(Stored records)
##############################

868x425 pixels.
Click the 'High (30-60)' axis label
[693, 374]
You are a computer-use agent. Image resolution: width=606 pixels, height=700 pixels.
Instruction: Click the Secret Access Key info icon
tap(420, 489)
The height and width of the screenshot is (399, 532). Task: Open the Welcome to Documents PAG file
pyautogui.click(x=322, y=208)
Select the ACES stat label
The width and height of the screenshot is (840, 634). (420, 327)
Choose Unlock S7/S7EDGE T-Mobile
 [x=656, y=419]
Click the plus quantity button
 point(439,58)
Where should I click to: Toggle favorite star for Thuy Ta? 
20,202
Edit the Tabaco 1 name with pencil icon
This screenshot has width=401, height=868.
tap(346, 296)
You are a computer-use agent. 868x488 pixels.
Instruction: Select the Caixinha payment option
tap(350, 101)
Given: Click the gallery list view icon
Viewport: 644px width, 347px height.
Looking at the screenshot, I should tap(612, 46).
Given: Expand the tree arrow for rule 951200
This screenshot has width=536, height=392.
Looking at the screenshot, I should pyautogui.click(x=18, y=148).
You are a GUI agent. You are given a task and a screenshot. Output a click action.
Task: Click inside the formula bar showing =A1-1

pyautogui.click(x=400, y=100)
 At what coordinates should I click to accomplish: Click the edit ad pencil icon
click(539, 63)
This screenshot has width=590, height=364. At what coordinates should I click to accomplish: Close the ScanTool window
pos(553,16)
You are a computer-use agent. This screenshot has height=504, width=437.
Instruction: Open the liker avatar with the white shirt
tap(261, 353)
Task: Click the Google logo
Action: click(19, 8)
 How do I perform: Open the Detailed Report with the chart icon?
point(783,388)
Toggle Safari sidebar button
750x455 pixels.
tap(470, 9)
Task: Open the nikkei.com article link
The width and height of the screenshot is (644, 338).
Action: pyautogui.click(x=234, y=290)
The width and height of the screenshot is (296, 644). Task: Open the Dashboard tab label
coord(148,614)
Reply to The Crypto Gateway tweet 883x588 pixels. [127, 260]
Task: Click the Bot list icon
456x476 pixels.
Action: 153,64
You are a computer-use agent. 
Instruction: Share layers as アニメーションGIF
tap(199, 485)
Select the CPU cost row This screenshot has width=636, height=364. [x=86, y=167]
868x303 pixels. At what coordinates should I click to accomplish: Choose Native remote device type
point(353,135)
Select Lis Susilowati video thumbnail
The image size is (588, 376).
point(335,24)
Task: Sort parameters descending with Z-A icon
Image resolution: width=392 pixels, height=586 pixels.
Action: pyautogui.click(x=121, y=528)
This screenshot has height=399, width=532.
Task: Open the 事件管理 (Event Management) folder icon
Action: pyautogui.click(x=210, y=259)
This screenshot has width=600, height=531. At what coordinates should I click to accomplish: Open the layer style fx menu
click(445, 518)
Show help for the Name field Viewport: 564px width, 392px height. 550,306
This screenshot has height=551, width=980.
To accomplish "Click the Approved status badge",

##############################

• **What to do**
An exact copy of every record is needed.

• **Answer section**
868x425 pixels.
Click the 'High (30-60)' axis label
[693, 374]
You are a computer-use agent. Image resolution: width=606 pixels, height=700 pixels.
Instruction: Click the Secret Access Key info icon
tap(420, 489)
The height and width of the screenshot is (399, 532). Task: Open the Welcome to Documents PAG file
pyautogui.click(x=322, y=208)
Select the ACES stat label
The width and height of the screenshot is (840, 634). (420, 327)
Choose Unlock S7/S7EDGE T-Mobile
 [x=656, y=419]
Click the plus quantity button
 point(439,58)
Where should I click to: Toggle favorite star for Thuy Ta? 
20,202
Edit the Tabaco 1 name with pencil icon
This screenshot has width=401, height=868.
tap(346, 296)
You are a computer-use agent. 868x488 pixels.
Instruction: Select the Caixinha payment option
tap(350, 101)
Given: Click the gallery list view icon
Viewport: 644px width, 347px height.
Looking at the screenshot, I should tap(612, 46).
Given: Expand the tree arrow for rule 951200
This screenshot has width=536, height=392.
Looking at the screenshot, I should pyautogui.click(x=18, y=148).
You are a GUI agent. You are given a task and a screenshot. Output a click action.
Task: Click inside the formula bar showing =A1-1

pyautogui.click(x=400, y=100)
 At what coordinates should I click to accomplish: Click the edit ad pencil icon
click(539, 63)
This screenshot has width=590, height=364. At what coordinates should I click to accomplish: Close the ScanTool window
pos(553,16)
You are a computer-use agent. This screenshot has height=504, width=437.
Instruction: Open the liker avatar with the white shirt
tap(261, 353)
Task: Click the Google logo
Action: click(19, 8)
 How do I perform: Open the Detailed Report with the chart icon?
point(783,388)
Toggle Safari sidebar button
750x455 pixels.
tap(470, 9)
Task: Open the nikkei.com article link
The width and height of the screenshot is (644, 338).
Action: pyautogui.click(x=234, y=290)
The width and height of the screenshot is (296, 644). Task: Open the Dashboard tab label
coord(148,614)
Reply to The Crypto Gateway tweet 883x588 pixels. [127, 260]
Task: Click the Bot list icon
456x476 pixels.
Action: 153,64
You are a computer-use agent. 
Instruction: Share layers as アニメーションGIF
tap(199, 485)
Select the CPU cost row This screenshot has width=636, height=364. [x=86, y=167]
868x303 pixels. At what coordinates should I click to accomplish: Choose Native remote device type
point(353,135)
Select Lis Susilowati video thumbnail
The image size is (588, 376).
point(335,24)
Task: Sort parameters descending with Z-A icon
Image resolution: width=392 pixels, height=586 pixels.
Action: pyautogui.click(x=121, y=528)
This screenshot has height=399, width=532.
Task: Open the 事件管理 (Event Management) folder icon
Action: pyautogui.click(x=210, y=259)
This screenshot has width=600, height=531. At what coordinates should I click to accomplish: Open the layer style fx menu
click(445, 518)
Show help for the Name field Viewport: 564px width, 392px height. 550,306
This screenshot has height=551, width=980.
To accomplish "Click the Approved status badge",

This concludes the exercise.